> **Données pour repérer ce qui est décrit**:

....

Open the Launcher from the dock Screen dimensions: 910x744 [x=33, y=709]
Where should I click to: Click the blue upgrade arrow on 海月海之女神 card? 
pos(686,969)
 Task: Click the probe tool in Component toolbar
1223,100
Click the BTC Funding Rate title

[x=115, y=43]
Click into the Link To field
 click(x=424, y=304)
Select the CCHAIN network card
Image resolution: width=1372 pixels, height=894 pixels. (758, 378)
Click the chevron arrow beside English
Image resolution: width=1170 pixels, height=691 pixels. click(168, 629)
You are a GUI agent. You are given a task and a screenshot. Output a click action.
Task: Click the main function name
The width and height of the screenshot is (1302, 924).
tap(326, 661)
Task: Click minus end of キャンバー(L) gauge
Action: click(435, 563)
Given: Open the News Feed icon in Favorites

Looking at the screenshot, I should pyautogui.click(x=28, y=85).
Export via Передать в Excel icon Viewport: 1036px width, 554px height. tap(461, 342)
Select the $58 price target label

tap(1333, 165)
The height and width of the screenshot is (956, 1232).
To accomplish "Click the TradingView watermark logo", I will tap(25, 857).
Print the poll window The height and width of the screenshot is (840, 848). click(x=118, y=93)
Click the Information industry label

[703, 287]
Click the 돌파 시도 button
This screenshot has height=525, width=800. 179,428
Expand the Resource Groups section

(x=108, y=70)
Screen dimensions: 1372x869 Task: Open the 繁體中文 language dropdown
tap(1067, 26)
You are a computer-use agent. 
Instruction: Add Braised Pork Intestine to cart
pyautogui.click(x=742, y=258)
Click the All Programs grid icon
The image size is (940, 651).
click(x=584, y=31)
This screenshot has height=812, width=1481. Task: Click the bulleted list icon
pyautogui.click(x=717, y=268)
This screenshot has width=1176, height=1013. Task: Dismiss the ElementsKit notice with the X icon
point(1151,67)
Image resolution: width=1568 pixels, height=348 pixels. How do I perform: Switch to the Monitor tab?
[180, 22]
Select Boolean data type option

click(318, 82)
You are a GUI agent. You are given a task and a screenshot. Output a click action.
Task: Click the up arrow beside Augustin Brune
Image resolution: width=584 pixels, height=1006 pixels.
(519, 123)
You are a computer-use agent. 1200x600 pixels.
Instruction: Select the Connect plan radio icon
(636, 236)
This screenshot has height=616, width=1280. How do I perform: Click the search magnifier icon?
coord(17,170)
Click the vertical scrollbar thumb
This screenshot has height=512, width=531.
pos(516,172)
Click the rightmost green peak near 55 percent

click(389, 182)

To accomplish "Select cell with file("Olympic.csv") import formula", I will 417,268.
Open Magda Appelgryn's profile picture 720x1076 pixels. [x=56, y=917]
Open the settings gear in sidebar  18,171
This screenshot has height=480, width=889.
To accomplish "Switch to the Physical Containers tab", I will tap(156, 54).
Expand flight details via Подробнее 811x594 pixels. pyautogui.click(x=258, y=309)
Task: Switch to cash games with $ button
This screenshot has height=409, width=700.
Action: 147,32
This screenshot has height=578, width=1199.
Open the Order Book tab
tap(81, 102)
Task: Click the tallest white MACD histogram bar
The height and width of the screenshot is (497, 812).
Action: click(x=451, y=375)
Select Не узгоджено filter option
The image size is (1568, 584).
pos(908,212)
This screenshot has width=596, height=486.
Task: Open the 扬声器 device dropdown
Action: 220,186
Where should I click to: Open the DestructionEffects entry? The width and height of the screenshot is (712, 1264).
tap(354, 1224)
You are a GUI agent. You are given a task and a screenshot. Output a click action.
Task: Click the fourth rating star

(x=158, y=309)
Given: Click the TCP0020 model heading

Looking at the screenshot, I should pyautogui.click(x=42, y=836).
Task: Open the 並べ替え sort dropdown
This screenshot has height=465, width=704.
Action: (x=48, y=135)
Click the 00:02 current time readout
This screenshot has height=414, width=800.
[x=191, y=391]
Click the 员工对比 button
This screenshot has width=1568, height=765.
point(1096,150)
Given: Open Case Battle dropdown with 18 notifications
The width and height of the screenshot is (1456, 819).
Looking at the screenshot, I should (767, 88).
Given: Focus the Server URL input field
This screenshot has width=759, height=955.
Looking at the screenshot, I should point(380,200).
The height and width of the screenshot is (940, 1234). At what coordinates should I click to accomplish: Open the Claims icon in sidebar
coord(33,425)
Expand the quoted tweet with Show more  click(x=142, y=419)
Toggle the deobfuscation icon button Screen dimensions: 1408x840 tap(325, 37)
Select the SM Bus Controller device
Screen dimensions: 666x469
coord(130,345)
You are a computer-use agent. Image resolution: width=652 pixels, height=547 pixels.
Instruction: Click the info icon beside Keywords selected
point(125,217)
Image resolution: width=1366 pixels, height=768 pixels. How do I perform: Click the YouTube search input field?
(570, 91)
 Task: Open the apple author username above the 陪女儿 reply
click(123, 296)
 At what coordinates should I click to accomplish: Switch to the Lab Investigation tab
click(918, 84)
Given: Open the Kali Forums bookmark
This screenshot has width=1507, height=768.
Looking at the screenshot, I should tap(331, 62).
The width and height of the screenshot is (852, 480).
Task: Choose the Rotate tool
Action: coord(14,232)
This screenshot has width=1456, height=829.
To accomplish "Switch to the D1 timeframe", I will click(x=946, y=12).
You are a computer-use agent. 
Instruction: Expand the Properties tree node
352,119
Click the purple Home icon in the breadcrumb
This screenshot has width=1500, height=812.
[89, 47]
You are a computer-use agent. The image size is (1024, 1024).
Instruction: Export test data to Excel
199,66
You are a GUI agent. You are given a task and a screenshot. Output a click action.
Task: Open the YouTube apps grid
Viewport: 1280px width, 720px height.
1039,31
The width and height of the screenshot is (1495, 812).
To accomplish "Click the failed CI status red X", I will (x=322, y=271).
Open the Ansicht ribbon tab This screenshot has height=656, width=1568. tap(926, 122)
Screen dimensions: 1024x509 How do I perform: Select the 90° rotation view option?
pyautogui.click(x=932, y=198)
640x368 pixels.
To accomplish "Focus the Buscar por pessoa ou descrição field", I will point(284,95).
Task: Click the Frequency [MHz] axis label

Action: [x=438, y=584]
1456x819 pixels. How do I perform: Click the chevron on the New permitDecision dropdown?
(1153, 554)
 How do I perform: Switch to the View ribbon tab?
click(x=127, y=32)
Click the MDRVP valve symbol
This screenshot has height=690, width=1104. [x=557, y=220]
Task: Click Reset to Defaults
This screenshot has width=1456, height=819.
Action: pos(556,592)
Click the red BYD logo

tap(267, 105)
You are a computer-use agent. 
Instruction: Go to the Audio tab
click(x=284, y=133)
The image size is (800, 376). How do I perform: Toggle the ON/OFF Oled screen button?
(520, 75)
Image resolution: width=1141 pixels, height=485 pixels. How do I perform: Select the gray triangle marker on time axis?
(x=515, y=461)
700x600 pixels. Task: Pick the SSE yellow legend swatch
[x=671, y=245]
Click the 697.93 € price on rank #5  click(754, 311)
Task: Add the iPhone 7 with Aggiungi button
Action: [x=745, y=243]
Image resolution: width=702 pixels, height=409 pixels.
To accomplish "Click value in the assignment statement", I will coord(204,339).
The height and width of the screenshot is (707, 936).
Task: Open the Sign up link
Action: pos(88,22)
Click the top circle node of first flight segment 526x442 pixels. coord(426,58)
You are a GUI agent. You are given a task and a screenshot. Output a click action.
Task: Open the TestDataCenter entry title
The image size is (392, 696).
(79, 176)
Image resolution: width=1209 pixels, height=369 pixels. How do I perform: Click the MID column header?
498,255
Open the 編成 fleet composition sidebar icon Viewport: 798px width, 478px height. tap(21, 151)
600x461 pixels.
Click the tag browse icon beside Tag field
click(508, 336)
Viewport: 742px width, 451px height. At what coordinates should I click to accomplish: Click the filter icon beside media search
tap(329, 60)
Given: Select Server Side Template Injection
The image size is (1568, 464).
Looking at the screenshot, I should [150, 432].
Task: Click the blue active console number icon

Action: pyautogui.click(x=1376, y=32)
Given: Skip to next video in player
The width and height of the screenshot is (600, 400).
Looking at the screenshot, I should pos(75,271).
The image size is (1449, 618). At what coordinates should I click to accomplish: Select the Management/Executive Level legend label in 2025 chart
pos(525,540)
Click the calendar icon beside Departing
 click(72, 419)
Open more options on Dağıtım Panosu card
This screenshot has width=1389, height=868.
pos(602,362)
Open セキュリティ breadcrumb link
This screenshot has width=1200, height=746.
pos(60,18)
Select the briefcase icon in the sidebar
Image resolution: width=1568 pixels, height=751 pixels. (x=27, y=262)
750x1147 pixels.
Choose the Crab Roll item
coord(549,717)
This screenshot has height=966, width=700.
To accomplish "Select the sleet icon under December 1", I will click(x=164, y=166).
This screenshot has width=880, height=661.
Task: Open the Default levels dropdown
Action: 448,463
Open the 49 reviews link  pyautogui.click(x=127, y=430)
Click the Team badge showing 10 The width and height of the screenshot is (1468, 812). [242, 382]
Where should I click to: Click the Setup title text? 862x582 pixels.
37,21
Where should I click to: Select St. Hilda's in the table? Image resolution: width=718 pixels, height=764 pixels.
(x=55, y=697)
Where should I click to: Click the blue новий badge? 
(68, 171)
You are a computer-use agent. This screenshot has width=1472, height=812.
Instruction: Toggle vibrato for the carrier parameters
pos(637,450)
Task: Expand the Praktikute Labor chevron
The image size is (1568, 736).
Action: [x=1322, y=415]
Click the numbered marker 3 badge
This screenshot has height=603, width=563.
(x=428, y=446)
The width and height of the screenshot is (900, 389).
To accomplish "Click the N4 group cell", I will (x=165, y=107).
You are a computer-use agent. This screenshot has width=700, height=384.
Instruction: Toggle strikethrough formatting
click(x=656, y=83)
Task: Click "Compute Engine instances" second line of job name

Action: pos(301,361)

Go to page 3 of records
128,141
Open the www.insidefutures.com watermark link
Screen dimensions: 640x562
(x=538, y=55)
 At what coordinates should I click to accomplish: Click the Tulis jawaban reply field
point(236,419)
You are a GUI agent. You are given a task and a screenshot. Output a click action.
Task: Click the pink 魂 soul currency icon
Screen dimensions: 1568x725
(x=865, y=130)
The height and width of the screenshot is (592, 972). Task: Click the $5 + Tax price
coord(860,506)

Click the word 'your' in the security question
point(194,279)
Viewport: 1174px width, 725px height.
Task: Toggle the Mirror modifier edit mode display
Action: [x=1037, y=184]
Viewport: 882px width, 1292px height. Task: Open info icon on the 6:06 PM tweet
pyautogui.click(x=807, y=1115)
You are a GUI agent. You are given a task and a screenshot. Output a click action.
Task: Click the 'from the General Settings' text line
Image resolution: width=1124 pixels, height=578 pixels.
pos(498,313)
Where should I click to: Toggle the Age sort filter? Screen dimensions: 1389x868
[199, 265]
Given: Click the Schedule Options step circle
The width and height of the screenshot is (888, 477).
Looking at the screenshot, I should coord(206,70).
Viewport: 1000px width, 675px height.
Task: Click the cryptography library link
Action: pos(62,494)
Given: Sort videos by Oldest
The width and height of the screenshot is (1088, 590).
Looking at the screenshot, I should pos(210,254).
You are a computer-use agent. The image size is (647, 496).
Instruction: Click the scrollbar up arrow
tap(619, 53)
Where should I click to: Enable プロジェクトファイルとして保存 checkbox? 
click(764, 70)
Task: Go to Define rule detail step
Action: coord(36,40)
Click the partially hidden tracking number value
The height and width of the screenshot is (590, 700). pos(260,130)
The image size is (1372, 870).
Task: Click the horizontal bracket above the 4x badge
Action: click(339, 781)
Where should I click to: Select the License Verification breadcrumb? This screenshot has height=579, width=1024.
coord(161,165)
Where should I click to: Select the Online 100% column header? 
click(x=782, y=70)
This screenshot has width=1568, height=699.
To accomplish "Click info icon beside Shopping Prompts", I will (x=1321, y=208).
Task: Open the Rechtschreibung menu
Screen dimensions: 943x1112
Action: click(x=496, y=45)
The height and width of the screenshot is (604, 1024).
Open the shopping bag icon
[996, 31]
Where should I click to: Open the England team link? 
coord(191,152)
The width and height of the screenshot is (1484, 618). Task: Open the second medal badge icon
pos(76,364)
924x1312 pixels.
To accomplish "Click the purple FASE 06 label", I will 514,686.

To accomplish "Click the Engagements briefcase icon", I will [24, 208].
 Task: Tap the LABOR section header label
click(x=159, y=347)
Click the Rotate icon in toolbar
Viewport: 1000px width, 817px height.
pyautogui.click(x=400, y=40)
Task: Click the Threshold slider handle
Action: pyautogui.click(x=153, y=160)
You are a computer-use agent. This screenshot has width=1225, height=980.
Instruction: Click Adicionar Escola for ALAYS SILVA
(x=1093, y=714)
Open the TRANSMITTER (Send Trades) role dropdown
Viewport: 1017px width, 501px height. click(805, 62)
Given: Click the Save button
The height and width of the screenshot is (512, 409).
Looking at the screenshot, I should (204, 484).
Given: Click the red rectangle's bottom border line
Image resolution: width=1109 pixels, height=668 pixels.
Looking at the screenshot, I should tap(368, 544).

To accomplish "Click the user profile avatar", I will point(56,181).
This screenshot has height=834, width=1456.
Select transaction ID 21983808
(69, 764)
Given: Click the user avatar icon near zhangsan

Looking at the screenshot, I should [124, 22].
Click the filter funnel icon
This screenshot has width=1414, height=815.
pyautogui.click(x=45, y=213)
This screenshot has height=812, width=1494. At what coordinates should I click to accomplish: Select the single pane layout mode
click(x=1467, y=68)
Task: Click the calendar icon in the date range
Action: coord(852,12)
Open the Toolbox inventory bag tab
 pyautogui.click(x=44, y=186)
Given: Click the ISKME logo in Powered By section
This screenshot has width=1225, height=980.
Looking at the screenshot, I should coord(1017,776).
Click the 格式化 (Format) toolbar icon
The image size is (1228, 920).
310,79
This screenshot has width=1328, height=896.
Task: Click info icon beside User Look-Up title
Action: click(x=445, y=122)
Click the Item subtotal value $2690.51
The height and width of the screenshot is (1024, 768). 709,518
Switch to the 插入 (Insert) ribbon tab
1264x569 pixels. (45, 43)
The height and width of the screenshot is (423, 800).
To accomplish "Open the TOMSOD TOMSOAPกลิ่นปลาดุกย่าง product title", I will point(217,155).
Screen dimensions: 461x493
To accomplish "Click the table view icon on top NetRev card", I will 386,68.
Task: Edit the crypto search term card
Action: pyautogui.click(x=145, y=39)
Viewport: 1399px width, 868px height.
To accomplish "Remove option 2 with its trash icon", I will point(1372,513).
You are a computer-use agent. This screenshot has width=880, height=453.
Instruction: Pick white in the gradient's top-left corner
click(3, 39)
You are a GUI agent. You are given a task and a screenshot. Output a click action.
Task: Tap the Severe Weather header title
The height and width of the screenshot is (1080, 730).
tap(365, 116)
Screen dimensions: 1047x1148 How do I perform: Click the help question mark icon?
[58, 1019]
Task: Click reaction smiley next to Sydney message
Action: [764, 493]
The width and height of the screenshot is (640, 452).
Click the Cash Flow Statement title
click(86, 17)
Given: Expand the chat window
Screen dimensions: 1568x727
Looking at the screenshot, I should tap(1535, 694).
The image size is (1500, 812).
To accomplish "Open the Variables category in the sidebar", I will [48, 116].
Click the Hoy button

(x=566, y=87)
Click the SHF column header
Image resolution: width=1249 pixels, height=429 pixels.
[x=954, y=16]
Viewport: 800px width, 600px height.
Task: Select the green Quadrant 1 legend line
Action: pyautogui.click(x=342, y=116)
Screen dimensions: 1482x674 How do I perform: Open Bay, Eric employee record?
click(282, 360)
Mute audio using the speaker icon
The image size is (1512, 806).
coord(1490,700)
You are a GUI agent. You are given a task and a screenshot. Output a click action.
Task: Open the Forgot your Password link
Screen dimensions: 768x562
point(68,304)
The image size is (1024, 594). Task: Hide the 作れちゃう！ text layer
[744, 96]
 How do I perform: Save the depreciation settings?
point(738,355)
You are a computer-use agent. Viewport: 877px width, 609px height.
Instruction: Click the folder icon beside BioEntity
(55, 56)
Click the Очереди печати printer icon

....

> **Consigne**:
Recopiez mot pour mot les lignes des données, de celle qui contient "Click the Team" jusqu'à celle qui contient "pos(498,313)", ces deux lignes comprises.

> **Résultat attendu**:
Click the Team badge showing 10 The width and height of the screenshot is (1468, 812). [242, 382]
Where should I click to: Click the Setup title text? 862x582 pixels.
37,21
Where should I click to: Select St. Hilda's in the table? Image resolution: width=718 pixels, height=764 pixels.
(x=55, y=697)
Where should I click to: Click the blue новий badge? 
(68, 171)
You are a computer-use agent. This screenshot has width=1472, height=812.
Instruction: Toggle vibrato for the carrier parameters
pos(637,450)
Task: Expand the Praktikute Labor chevron
The image size is (1568, 736).
Action: [x=1322, y=415]
Click the numbered marker 3 badge
This screenshot has height=603, width=563.
(x=428, y=446)
The width and height of the screenshot is (900, 389).
To accomplish "Click the N4 group cell", I will (x=165, y=107).
You are a computer-use agent. This screenshot has width=700, height=384.
Instruction: Toggle strikethrough formatting
click(x=656, y=83)
Task: Click "Compute Engine instances" second line of job name

Action: pos(301,361)

Go to page 3 of records
128,141
Open the www.insidefutures.com watermark link
Screen dimensions: 640x562
(x=538, y=55)
 At what coordinates should I click to accomplish: Click the Tulis jawaban reply field
point(236,419)
You are a GUI agent. You are given a task and a screenshot. Output a click action.
Task: Click the pink 魂 soul currency icon
Screen dimensions: 1568x725
(x=865, y=130)
The height and width of the screenshot is (592, 972). Task: Click the $5 + Tax price
coord(860,506)

Click the word 'your' in the security question
point(194,279)
Viewport: 1174px width, 725px height.
Task: Toggle the Mirror modifier edit mode display
Action: [x=1037, y=184]
Viewport: 882px width, 1292px height. Task: Open info icon on the 6:06 PM tweet
pyautogui.click(x=807, y=1115)
You are a GUI agent. You are given a task and a screenshot. Output a click action.
Task: Click the 'from the General Settings' text line
Image resolution: width=1124 pixels, height=578 pixels.
pos(498,313)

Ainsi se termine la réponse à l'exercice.